Live Action Kite Footage Released

The first trailer and sizzle-reel from director Ralph Ziman, who took over for the late David R. Ellis, has hit the web. The movie is based on creator Yasuomi Umetsu’s 1998 two-episode OVA series A-Kite.

My opinion:
The footage does look like it’s attempting to exhibit some degree of visual style. But ostensibly the most immediately impactful element of Kite was its intense, frenetic, virtually superhuman action. Anime Sawa was robotically efficient. Even in the bathroom scene when plans went to crap (no pun intended), the movement was crisp and fast. In the live action footage, she hesitates, as if giving some sort of dramatic weight to everything. Before the kick to the face. Before pulling the trigger. Before stabbing the bodyguard with knitting needles. Before axe kicking the second bodyguard. The extensive parkour in the trailer feels like a weak attempt to make up for the lack of kinetic action coming from the protagonist. Furthermore, Kite had an omnipresent sexuality. This live action footage dresses Sawa provocatively, begins to depict sex in the elevator, and has Sawa partially strip before sprawling helplessly onto a bed. And none of it feels even remotely sexually dangerous, sensual, or erotic when it absolutely could have had the director(s) wanted to emphasize the sleaze aspect of Kite, which is a theme that’s tremendously important in the original anime. It’s the exploitation that makes Sawa fragile and sympathetic.
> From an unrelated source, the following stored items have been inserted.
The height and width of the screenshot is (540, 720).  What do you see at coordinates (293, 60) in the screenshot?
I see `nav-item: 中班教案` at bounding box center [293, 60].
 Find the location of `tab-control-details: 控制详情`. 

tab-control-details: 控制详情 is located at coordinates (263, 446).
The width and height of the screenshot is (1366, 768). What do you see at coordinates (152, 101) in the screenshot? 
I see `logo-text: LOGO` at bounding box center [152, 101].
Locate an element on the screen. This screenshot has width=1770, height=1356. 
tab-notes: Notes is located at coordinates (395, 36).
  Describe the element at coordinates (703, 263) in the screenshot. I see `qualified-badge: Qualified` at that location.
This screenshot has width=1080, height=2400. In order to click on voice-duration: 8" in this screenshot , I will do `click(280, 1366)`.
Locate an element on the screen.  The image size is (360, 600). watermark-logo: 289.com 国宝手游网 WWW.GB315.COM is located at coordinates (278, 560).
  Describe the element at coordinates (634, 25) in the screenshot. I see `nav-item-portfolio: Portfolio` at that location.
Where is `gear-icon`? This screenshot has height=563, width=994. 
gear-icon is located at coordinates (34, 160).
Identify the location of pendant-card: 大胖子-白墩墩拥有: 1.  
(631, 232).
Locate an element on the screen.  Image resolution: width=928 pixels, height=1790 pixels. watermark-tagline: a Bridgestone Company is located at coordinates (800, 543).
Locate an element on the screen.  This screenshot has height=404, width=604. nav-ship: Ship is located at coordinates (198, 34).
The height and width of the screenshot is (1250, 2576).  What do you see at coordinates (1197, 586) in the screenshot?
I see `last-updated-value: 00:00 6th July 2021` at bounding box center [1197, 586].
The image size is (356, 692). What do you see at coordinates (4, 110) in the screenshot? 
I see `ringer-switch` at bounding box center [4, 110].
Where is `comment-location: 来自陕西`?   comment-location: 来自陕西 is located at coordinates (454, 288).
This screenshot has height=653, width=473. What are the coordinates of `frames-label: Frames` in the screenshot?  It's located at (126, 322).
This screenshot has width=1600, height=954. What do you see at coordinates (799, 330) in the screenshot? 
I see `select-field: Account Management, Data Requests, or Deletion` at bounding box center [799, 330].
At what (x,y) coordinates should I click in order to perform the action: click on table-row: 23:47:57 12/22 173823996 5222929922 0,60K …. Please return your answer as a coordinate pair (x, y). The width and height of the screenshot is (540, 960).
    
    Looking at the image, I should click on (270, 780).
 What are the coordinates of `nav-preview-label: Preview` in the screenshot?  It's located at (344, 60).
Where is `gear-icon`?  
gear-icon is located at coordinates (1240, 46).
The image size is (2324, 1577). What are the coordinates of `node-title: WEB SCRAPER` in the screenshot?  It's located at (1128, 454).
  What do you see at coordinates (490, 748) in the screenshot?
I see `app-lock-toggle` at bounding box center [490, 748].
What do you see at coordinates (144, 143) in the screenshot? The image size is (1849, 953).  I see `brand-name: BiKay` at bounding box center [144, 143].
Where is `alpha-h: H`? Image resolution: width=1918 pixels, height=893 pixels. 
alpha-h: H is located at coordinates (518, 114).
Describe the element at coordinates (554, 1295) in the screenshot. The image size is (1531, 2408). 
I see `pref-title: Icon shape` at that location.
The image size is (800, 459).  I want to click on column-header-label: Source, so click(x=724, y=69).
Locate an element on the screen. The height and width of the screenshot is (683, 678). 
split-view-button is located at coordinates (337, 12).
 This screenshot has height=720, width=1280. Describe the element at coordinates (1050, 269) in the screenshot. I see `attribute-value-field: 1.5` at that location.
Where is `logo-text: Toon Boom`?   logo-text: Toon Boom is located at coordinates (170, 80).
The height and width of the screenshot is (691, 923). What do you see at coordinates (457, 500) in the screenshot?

So removing that from the live-action eliminates an important emotion from the film. The trailer makes me think of Hanna and remember how that film and superior actress Saoirse Ronan got the confused, mechanical teen assassin so right in comparison to the footage in this Kite preview that feels so lifeless and compromised. The full film may end up surprising me, but what I see and feel from this advance footage is strictly mediocre pablum; not terrible enough to inspire venomous ridicule nor good enough to inspire excited anticipation. I can easily envision this becoming the next sibling to the very forgettable 2009 Blood: The Last Vampire live-action movie.